Gegen die Entscheidung in der Hauptsache will Riemer Verfassungsbeschwerde einlegen. Die Argumentation des Senats, der die beabsichtigte Werbung für mit dem berufsrechtlichen Gebot des § 43b BRAO unvereinbar hält, greift für ihn zu kurz. "Was ist im Vergleich dazu mit der Waterboarding-Kampagne von Amnesty International oder den Tierschutz-Kampagnen von PETA?", äußerte er nach dem Urteil gegenüber LTO. Dort werde weit mehr gezeigt als auf den von ihm geplanten Tassen. Den BGH hat dieser Vergleich mit der freien Wirtschaft nicht überzeugt. Die Richter verweisen vielmehr ausdrücklich auf die bekannten Entscheidungen des Bundesverfassungsgerichts (BVerfG), das schon in den Jahren 2000 und 2003 die Schockwerbungen von Benetton u.a. mit der Aufschrift "HIV POSITIVE" auf einem nackten Hinterteil für noch verfassungsgemäß ansah. Dass eine Werbung im Bereich der allgemeinen Wirtschaft noch rechtmäßig ist, heißt aber noch lange nicht, dass das auch für einen Anwalt gilt, stellen die BGH-Richter klar. Zunehmend auch in der berufsrechtlichen Literatur geäußerten Vorstößen, die anwaltliche Werbung zu liberalisieren, erteilt der Senat damit eine klare Absage. Diese stützt er, wie auf diesem Gebiet üblich, auf die Stellung des Rechtsanwalts als Organ der Rechtspflege. Mit dieser sei eine Werbung nicht vereinbar, die "ein reklamehaftes Anpreisen in den Vordergrund stellt und mit der eigentlichen Leistung des Anwalts sowie dem unabdingbaren Vertrauensverhältnis im Rahmen eines Mandats nichts mehr zu tun hat". 

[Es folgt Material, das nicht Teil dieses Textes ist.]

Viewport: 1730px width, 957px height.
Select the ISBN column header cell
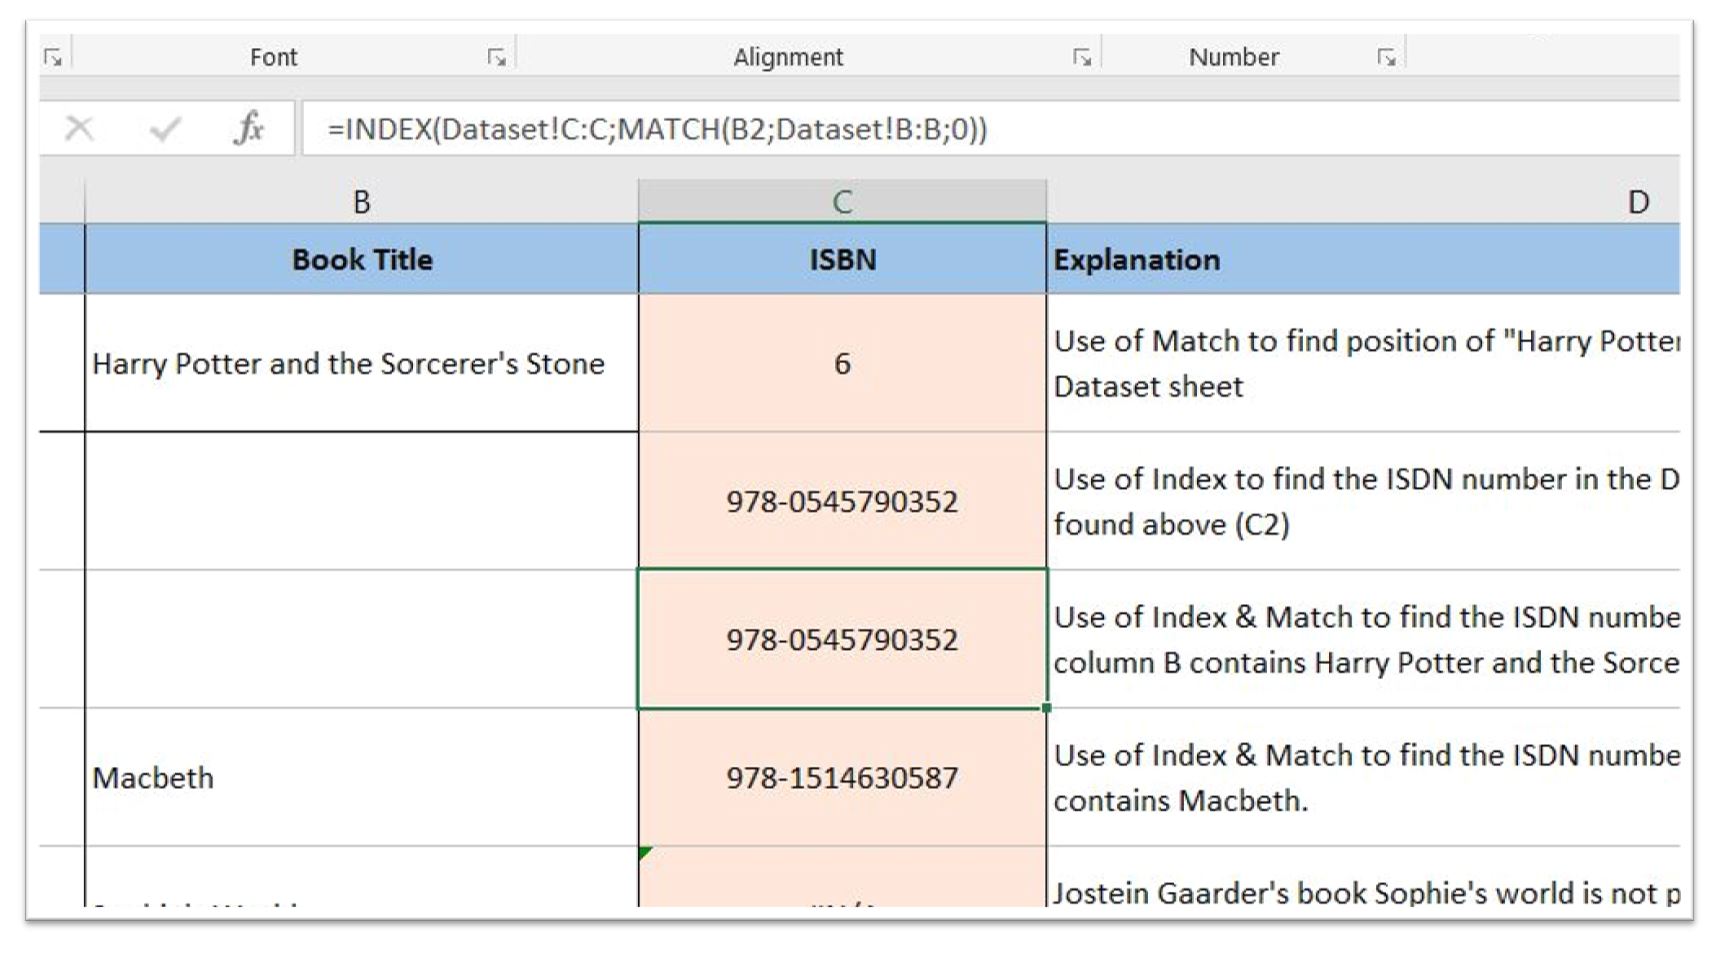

Welche Mittel darf eine inhaltliche Auseinandersetzung einsetzen?

Der Kölner Kammergeschäftsführer Huff begrüßt die Entscheidung: "Die Regelung des § 43b BRAO beschränkt die anwaltliche Werbung auf eine sachliche Ebene. Sie ist mit der Berufsfreiheit der Kollegen in Einklang zu bringen - das heißt aber eben gerade nicht, dass der Rechtsanwalt als Organ der Rechtspflege mit den Methoden der gewerblichen Wirtschaft arbeiten dürfte. Darstellungen körperlicher Gewalt wie die vom Kläger geplante sind reine Aufmerksamkeitswerbung - eine inhaltliche Auseinandersetzung mit den abgebildeten Phänomen liegt darin nicht". Das sieht auch der Anwaltssenat so. Und bekräftigt das durch ein Argument, durch das Riemer sich "völlig vernichtet" sieht. Die Nacktheit sowohl des abgebildeten misshandelten Kindes als auch der körperlich gezüchtigten Ehefrau, die kein essentielles Element der Darstellung von Gewalt sei, legt nach Ansicht des Senats die Annahme nahe, "dass bei einem Teil des Betrachterkreises auch sexuelles Interesse geweckt werden soll". Das daneben gedruckte Gesetzeszitat "Körperliche Züchtigung ist verboten" gerate auf diese Weise zu bloßem Beiwerk und leiste keinen Beitrag zu einer gesellschaftskritischen Auseinandersetzung. Für Anwalt Riemer, der sich nach eigenen Angaben seit langem gegen körperliche Bestrafungen von Kindern einsetzt, sind das "harte Worte". Er legt Wert darauf, dass er mit gesellschaftlichen Brennpunktthemen werben wolle, während die Entscheidung ausschließlich unter dem Gesichtspunkt der kommerziellen Werbung und des Marketings ein plattes Verbot statuiere. Seiner Meinung nach müsse man auch die Hässlichkeit von Szenen zeigen dürfen, die Gegenstand einer anwaltlichen Beratung sein können. Daran mache eine sozialkritische Diskussion über das einzelne Madantsverhältnis hinaus sich auch gerade fest. Ob das BVerfG sein - nicht nur in Sachen Benetton verglichen mit dem BGH - häufig liberales Verständnis von verfassungsgemäßer Werbung so weit auch in die Anwaltschaft ausdehnen wird, darf man mit Spannung abwarten.